##### Records for the exercise #####
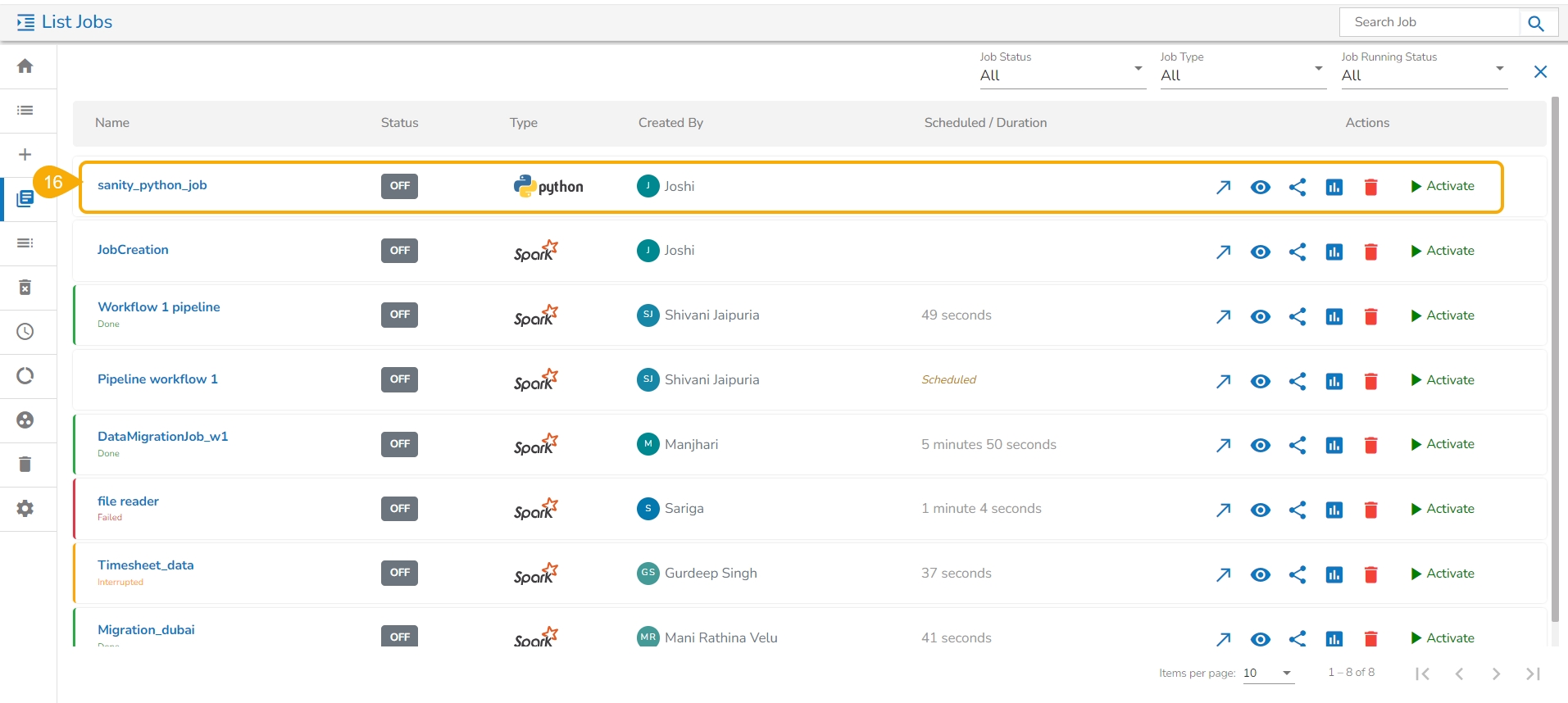The width and height of the screenshot is (1568, 703).
Task: Toggle OFF status for Pipeline workflow 1
Action: tap(399, 379)
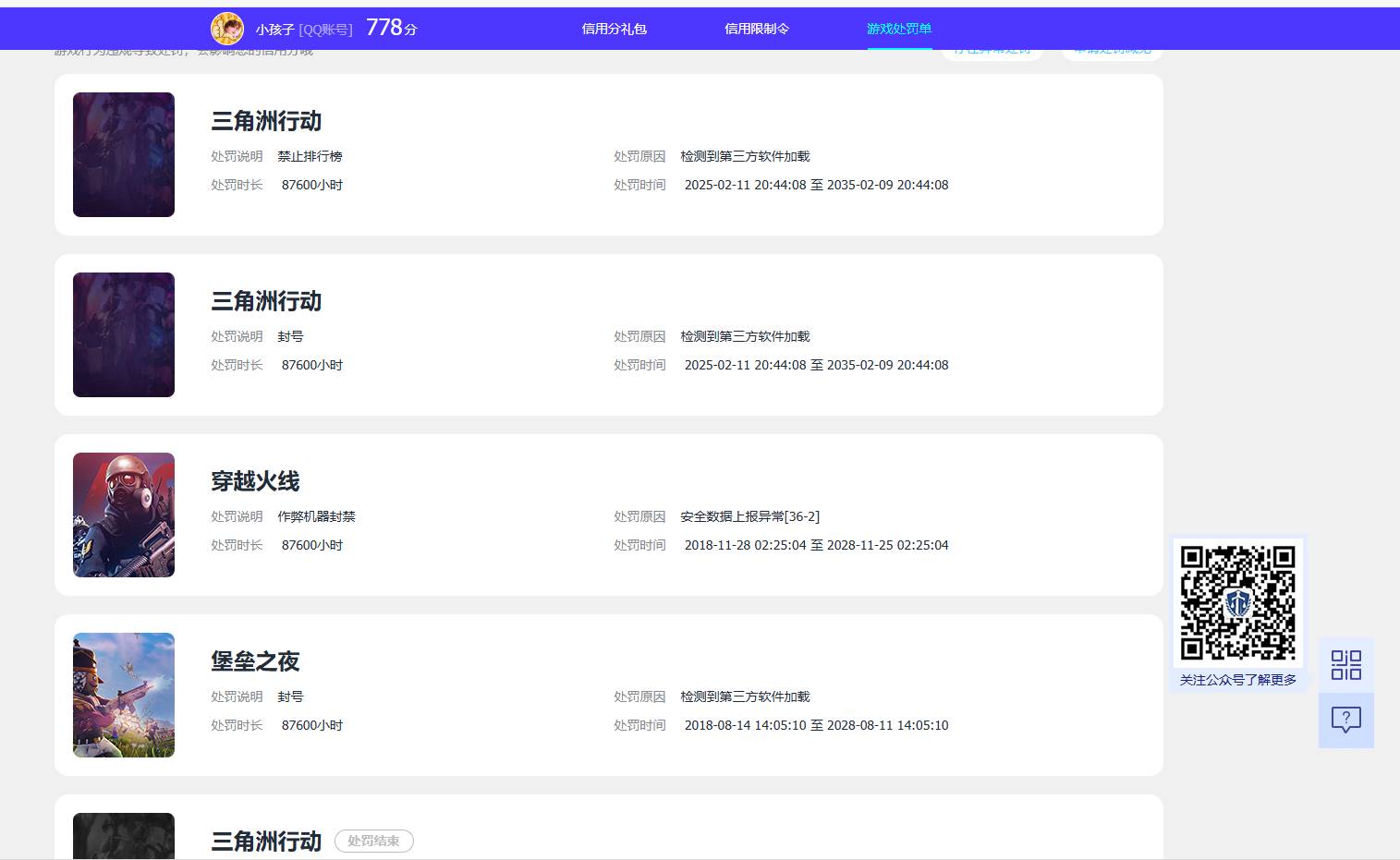Click the QR code sidebar icon
1400x860 pixels.
[x=1345, y=665]

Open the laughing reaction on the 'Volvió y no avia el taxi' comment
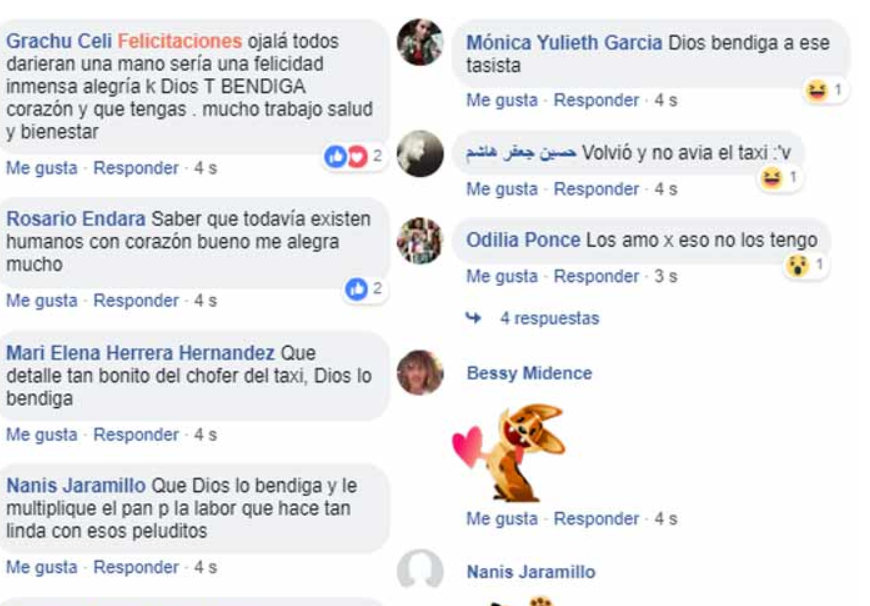tap(780, 178)
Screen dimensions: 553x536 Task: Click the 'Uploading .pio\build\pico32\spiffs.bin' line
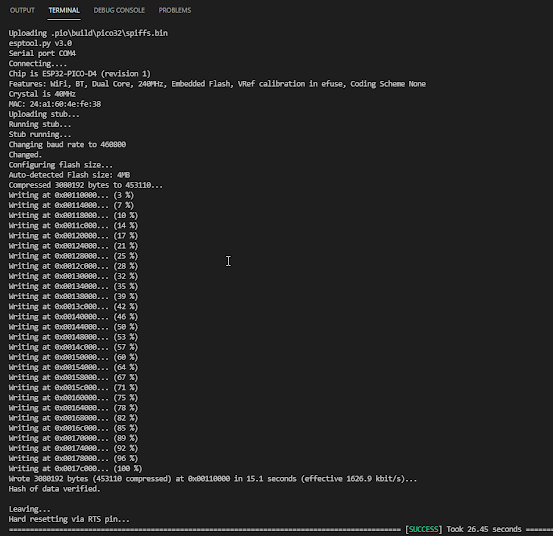click(88, 33)
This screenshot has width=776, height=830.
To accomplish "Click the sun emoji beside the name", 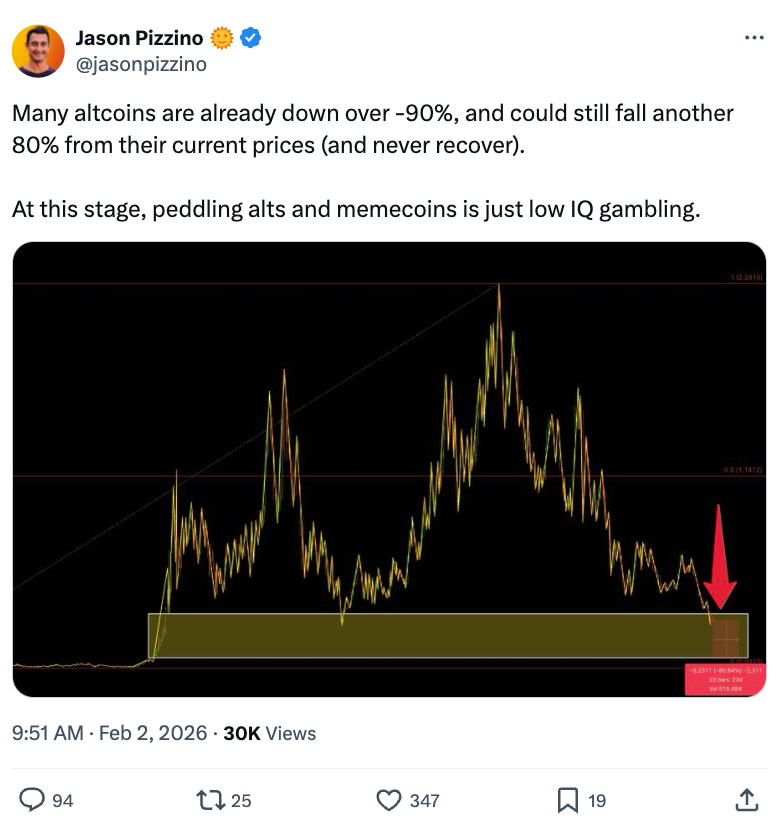I will click(x=222, y=39).
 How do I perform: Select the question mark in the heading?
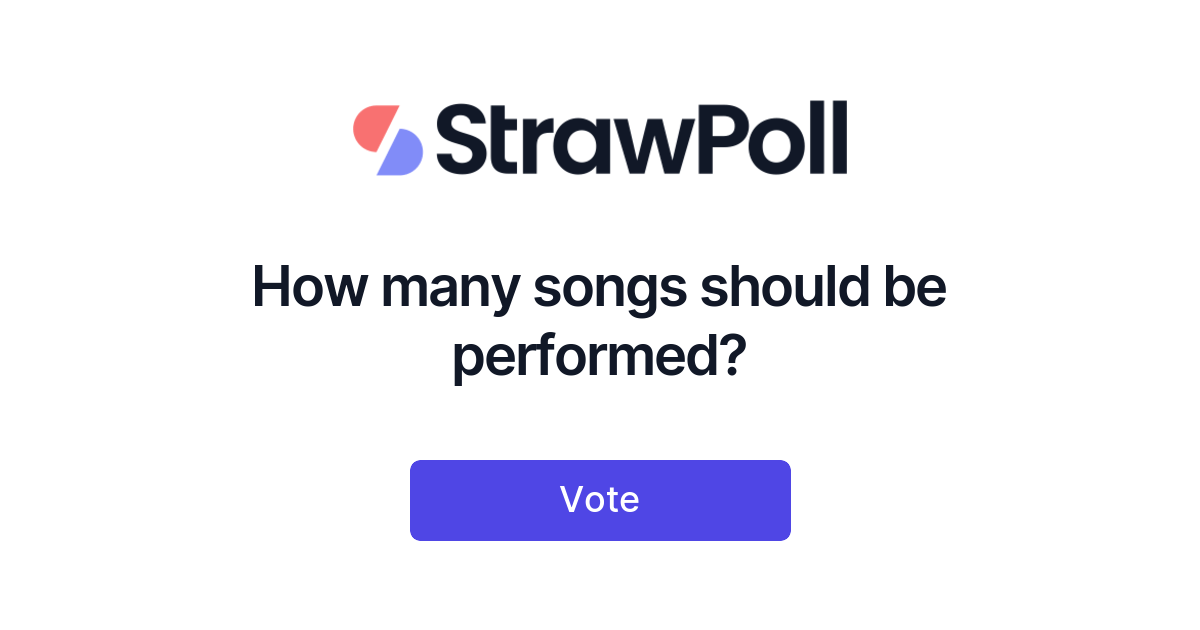733,354
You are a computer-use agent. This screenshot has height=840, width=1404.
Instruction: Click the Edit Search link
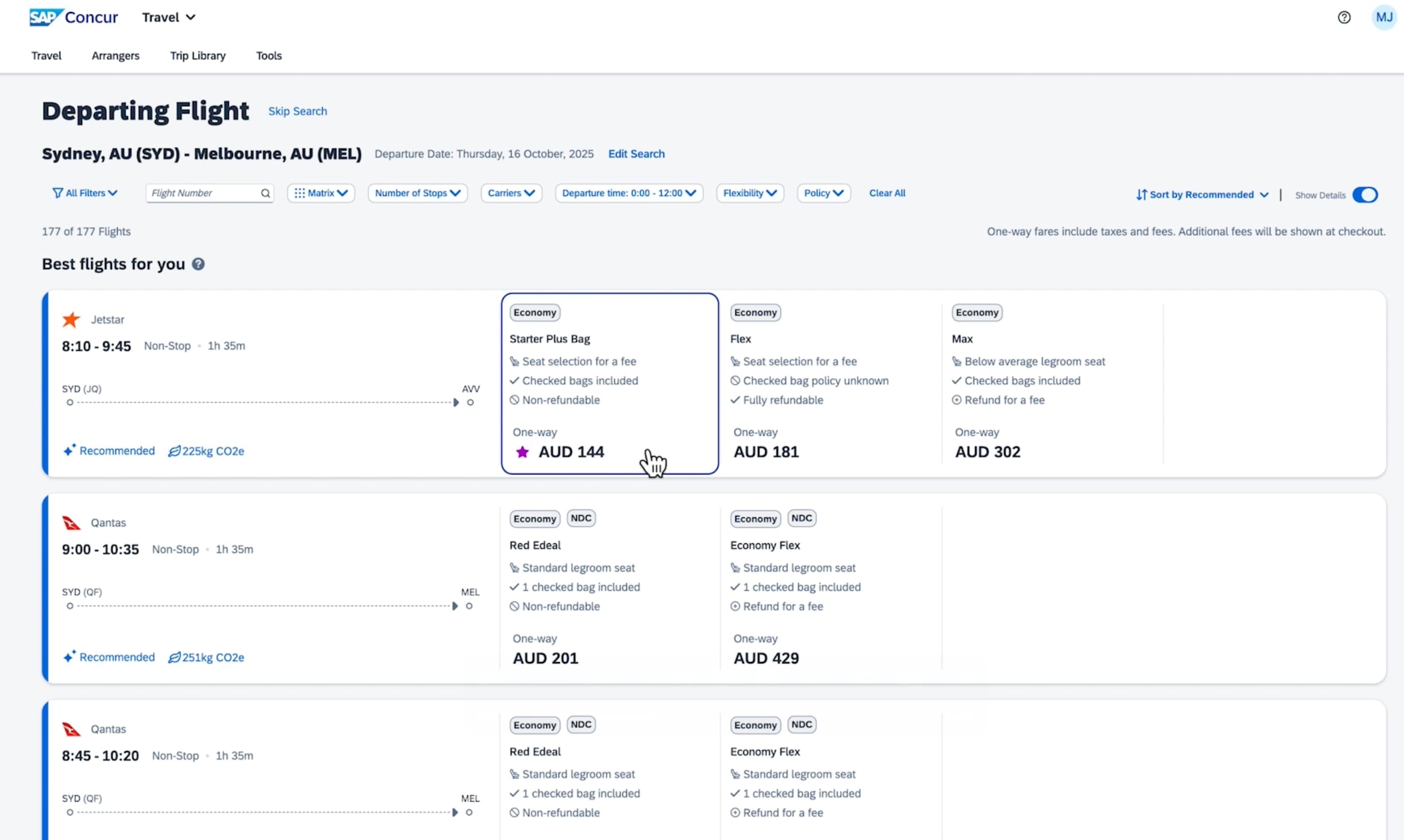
#####
- Assignment
Leaving the pictures aside, transcribe exactly the lines from the one containing "You are a computer-use" to the final line of the entries above, both ends included.

- Task output
You are a computer-use agent. This screenshot has height=840, width=1404.
Instruction: Click the Edit Search link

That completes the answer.